• _Directive_
Can you return each of the following lines word for word?

• _Material supplied_
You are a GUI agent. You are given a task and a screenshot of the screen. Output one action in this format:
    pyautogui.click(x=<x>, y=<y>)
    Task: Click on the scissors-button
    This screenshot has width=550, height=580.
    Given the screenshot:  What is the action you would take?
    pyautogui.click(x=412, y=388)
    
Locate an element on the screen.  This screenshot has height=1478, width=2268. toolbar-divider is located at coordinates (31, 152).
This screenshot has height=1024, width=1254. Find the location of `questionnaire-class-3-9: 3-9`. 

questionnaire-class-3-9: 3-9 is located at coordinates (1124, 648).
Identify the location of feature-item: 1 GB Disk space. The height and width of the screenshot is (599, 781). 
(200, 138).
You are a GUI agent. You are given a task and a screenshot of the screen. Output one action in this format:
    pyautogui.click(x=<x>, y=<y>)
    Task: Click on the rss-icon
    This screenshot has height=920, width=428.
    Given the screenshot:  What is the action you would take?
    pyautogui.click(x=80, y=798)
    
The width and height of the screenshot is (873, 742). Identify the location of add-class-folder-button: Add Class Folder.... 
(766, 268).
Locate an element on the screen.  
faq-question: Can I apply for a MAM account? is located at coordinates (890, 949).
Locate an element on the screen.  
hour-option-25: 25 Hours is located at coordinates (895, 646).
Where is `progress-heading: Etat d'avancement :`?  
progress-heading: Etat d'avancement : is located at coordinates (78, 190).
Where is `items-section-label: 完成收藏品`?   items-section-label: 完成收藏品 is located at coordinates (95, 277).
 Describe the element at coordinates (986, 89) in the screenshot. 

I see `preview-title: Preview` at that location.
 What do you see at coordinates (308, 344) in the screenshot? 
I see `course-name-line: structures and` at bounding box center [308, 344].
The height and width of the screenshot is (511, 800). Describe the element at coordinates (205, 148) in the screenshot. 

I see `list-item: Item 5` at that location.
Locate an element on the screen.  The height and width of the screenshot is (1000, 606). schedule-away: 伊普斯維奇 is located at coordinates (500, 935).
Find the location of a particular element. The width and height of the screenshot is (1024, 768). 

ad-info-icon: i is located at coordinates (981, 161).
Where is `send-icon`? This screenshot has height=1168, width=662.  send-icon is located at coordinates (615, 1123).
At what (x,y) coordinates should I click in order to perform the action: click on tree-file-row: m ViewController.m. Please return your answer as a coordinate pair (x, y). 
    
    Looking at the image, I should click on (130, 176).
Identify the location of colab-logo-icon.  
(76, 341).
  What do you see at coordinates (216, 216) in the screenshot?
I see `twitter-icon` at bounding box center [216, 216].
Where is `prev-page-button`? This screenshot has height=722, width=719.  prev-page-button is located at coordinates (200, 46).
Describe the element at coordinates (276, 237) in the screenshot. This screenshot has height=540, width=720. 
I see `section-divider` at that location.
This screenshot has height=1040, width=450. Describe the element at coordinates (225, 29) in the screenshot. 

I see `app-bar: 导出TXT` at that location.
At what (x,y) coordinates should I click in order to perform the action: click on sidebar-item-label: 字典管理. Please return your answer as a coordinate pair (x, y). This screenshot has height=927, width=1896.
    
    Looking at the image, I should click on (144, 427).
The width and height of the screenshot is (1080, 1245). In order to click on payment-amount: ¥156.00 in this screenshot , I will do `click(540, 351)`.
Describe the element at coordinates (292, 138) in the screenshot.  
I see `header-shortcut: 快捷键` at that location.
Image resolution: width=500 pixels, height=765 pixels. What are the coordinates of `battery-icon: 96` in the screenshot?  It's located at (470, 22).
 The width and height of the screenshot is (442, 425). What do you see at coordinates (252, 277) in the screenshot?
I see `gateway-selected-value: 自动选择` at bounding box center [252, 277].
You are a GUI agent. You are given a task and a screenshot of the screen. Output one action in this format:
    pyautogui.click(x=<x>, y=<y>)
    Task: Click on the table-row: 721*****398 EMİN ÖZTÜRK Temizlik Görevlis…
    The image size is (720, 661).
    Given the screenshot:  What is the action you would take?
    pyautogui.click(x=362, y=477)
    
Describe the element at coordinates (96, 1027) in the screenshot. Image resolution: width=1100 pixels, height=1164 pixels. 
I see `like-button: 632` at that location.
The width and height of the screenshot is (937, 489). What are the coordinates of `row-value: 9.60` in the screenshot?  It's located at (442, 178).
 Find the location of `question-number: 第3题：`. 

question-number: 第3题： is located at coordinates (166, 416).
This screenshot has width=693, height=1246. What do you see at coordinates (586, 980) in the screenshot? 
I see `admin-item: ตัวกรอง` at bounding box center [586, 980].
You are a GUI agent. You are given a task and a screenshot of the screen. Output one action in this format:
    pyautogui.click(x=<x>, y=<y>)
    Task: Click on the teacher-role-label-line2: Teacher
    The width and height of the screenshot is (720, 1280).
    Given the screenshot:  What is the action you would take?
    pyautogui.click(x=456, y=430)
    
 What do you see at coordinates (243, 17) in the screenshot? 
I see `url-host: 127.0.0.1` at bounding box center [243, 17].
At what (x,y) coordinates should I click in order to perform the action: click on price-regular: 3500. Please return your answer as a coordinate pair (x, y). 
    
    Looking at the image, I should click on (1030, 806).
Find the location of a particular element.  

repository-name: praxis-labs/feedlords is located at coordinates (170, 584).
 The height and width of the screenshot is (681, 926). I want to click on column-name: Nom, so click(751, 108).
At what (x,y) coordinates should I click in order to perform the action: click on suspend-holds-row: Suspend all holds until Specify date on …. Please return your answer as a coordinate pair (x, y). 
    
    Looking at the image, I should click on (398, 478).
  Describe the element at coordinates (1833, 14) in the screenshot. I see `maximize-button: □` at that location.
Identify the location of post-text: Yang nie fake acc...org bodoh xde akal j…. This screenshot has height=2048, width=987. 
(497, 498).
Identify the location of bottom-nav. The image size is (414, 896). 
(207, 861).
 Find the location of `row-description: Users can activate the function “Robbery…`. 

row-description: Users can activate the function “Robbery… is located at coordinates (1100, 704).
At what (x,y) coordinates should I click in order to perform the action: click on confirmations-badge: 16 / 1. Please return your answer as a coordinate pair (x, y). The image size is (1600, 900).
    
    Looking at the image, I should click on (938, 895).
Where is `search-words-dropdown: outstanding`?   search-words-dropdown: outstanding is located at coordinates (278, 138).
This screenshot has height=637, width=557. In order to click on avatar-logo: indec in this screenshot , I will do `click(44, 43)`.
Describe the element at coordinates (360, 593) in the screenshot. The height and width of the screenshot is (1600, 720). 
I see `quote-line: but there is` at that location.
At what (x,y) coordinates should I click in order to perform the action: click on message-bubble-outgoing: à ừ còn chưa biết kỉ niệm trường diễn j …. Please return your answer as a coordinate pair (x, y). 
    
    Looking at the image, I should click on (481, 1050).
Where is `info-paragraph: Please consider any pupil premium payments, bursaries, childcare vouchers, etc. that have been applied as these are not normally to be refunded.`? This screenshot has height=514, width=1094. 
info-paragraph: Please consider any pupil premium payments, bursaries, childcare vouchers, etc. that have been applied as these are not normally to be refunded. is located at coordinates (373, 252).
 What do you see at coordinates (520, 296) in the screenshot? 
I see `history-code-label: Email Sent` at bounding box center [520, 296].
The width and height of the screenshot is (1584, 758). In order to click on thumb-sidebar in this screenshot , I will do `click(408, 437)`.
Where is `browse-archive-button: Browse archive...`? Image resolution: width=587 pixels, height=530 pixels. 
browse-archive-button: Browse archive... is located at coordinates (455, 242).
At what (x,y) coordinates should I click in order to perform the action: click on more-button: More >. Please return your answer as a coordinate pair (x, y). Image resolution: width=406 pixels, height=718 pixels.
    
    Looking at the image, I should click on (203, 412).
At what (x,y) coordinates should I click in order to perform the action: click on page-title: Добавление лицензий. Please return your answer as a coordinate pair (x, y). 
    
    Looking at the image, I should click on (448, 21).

• _Task result_
You are a GUI agent. You are given a task and a screenshot of the screen. Output one action in this format:
    pyautogui.click(x=<x>, y=<y>)
    Task: Click on the scissors-button
    This screenshot has width=550, height=580.
    Given the screenshot:  What is the action you would take?
    pyautogui.click(x=412, y=388)
    
Locate an element on the screen.  This screenshot has height=1478, width=2268. toolbar-divider is located at coordinates (31, 152).
This screenshot has height=1024, width=1254. Find the location of `questionnaire-class-3-9: 3-9`. 

questionnaire-class-3-9: 3-9 is located at coordinates (1124, 648).
Identify the location of feature-item: 1 GB Disk space. The height and width of the screenshot is (599, 781). 
(200, 138).
You are a GUI agent. You are given a task and a screenshot of the screen. Output one action in this format:
    pyautogui.click(x=<x>, y=<y>)
    Task: Click on the rss-icon
    This screenshot has height=920, width=428.
    Given the screenshot:  What is the action you would take?
    pyautogui.click(x=80, y=798)
    
The width and height of the screenshot is (873, 742). Identify the location of add-class-folder-button: Add Class Folder.... 
(766, 268).
Locate an element on the screen.  
faq-question: Can I apply for a MAM account? is located at coordinates (890, 949).
Locate an element on the screen.  
hour-option-25: 25 Hours is located at coordinates (895, 646).
Where is `progress-heading: Etat d'avancement :`?  
progress-heading: Etat d'avancement : is located at coordinates (78, 190).
Where is `items-section-label: 完成收藏品`?   items-section-label: 完成收藏品 is located at coordinates (95, 277).
 Describe the element at coordinates (986, 89) in the screenshot. 

I see `preview-title: Preview` at that location.
 What do you see at coordinates (308, 344) in the screenshot? 
I see `course-name-line: structures and` at bounding box center [308, 344].
The height and width of the screenshot is (511, 800). Describe the element at coordinates (205, 148) in the screenshot. 

I see `list-item: Item 5` at that location.
Locate an element on the screen.  The height and width of the screenshot is (1000, 606). schedule-away: 伊普斯維奇 is located at coordinates (500, 935).
Find the location of a particular element. The width and height of the screenshot is (1024, 768). 

ad-info-icon: i is located at coordinates (981, 161).
Where is `send-icon`? This screenshot has height=1168, width=662.  send-icon is located at coordinates (615, 1123).
At what (x,y) coordinates should I click in order to perform the action: click on tree-file-row: m ViewController.m. Please return your answer as a coordinate pair (x, y). 
    
    Looking at the image, I should click on (130, 176).
Identify the location of colab-logo-icon.  
(76, 341).
  What do you see at coordinates (216, 216) in the screenshot?
I see `twitter-icon` at bounding box center [216, 216].
Where is `prev-page-button`? This screenshot has height=722, width=719.  prev-page-button is located at coordinates (200, 46).
Describe the element at coordinates (276, 237) in the screenshot. This screenshot has height=540, width=720. 
I see `section-divider` at that location.
This screenshot has height=1040, width=450. Describe the element at coordinates (225, 29) in the screenshot. 

I see `app-bar: 导出TXT` at that location.
At what (x,y) coordinates should I click in order to perform the action: click on sidebar-item-label: 字典管理. Please return your answer as a coordinate pair (x, y). This screenshot has height=927, width=1896.
    
    Looking at the image, I should click on (144, 427).
The width and height of the screenshot is (1080, 1245). In order to click on payment-amount: ¥156.00 in this screenshot , I will do `click(540, 351)`.
Describe the element at coordinates (292, 138) in the screenshot.  
I see `header-shortcut: 快捷键` at that location.
Image resolution: width=500 pixels, height=765 pixels. What are the coordinates of `battery-icon: 96` in the screenshot?  It's located at (470, 22).
 The width and height of the screenshot is (442, 425). What do you see at coordinates (252, 277) in the screenshot?
I see `gateway-selected-value: 自动选择` at bounding box center [252, 277].
You are a GUI agent. You are given a task and a screenshot of the screen. Output one action in this format:
    pyautogui.click(x=<x>, y=<y>)
    Task: Click on the table-row: 721*****398 EMİN ÖZTÜRK Temizlik Görevlis…
    The image size is (720, 661).
    Given the screenshot:  What is the action you would take?
    pyautogui.click(x=362, y=477)
    
Describe the element at coordinates (96, 1027) in the screenshot. Image resolution: width=1100 pixels, height=1164 pixels. 
I see `like-button: 632` at that location.
The width and height of the screenshot is (937, 489). What are the coordinates of `row-value: 9.60` in the screenshot?  It's located at (442, 178).
 Find the location of `question-number: 第3题：`. 

question-number: 第3题： is located at coordinates (166, 416).
This screenshot has width=693, height=1246. What do you see at coordinates (586, 980) in the screenshot? 
I see `admin-item: ตัวกรอง` at bounding box center [586, 980].
You are a GUI agent. You are given a task and a screenshot of the screen. Output one action in this format:
    pyautogui.click(x=<x>, y=<y>)
    Task: Click on the teacher-role-label-line2: Teacher
    The width and height of the screenshot is (720, 1280).
    Given the screenshot:  What is the action you would take?
    pyautogui.click(x=456, y=430)
    
 What do you see at coordinates (243, 17) in the screenshot? 
I see `url-host: 127.0.0.1` at bounding box center [243, 17].
At what (x,y) coordinates should I click in order to perform the action: click on price-regular: 3500. Please return your answer as a coordinate pair (x, y). 
    
    Looking at the image, I should click on (1030, 806).
Find the location of a particular element.  

repository-name: praxis-labs/feedlords is located at coordinates (170, 584).
 The height and width of the screenshot is (681, 926). I want to click on column-name: Nom, so click(751, 108).
At what (x,y) coordinates should I click in order to perform the action: click on suspend-holds-row: Suspend all holds until Specify date on …. Please return your answer as a coordinate pair (x, y). 
    
    Looking at the image, I should click on (398, 478).
  Describe the element at coordinates (1833, 14) in the screenshot. I see `maximize-button: □` at that location.
Identify the location of post-text: Yang nie fake acc...org bodoh xde akal j…. This screenshot has height=2048, width=987. 
(497, 498).
Identify the location of bottom-nav. The image size is (414, 896). 
(207, 861).
 Find the location of `row-description: Users can activate the function “Robbery…`. 

row-description: Users can activate the function “Robbery… is located at coordinates (1100, 704).
At what (x,y) coordinates should I click in order to perform the action: click on confirmations-badge: 16 / 1. Please return your answer as a coordinate pair (x, y). The image size is (1600, 900).
    
    Looking at the image, I should click on (938, 895).
Where is `search-words-dropdown: outstanding`?   search-words-dropdown: outstanding is located at coordinates (278, 138).
This screenshot has height=637, width=557. In order to click on avatar-logo: indec in this screenshot , I will do `click(44, 43)`.
Describe the element at coordinates (360, 593) in the screenshot. The height and width of the screenshot is (1600, 720). 
I see `quote-line: but there is` at that location.
At what (x,y) coordinates should I click in order to perform the action: click on message-bubble-outgoing: à ừ còn chưa biết kỉ niệm trường diễn j …. Please return your answer as a coordinate pair (x, y). 
    
    Looking at the image, I should click on (481, 1050).
Where is `info-paragraph: Please consider any pupil premium payments, bursaries, childcare vouchers, etc. that have been applied as these are not normally to be refunded.`? This screenshot has height=514, width=1094. 
info-paragraph: Please consider any pupil premium payments, bursaries, childcare vouchers, etc. that have been applied as these are not normally to be refunded. is located at coordinates (373, 252).
 What do you see at coordinates (520, 296) in the screenshot? 
I see `history-code-label: Email Sent` at bounding box center [520, 296].
The width and height of the screenshot is (1584, 758). In order to click on thumb-sidebar in this screenshot , I will do `click(408, 437)`.
Where is `browse-archive-button: Browse archive...`? Image resolution: width=587 pixels, height=530 pixels. 
browse-archive-button: Browse archive... is located at coordinates (455, 242).
At what (x,y) coordinates should I click in order to perform the action: click on more-button: More >. Please return your answer as a coordinate pair (x, y). Image resolution: width=406 pixels, height=718 pixels.
    
    Looking at the image, I should click on (203, 412).
At what (x,y) coordinates should I click in order to perform the action: click on page-title: Добавление лицензий. Please return your answer as a coordinate pair (x, y). 
    
    Looking at the image, I should click on (448, 21).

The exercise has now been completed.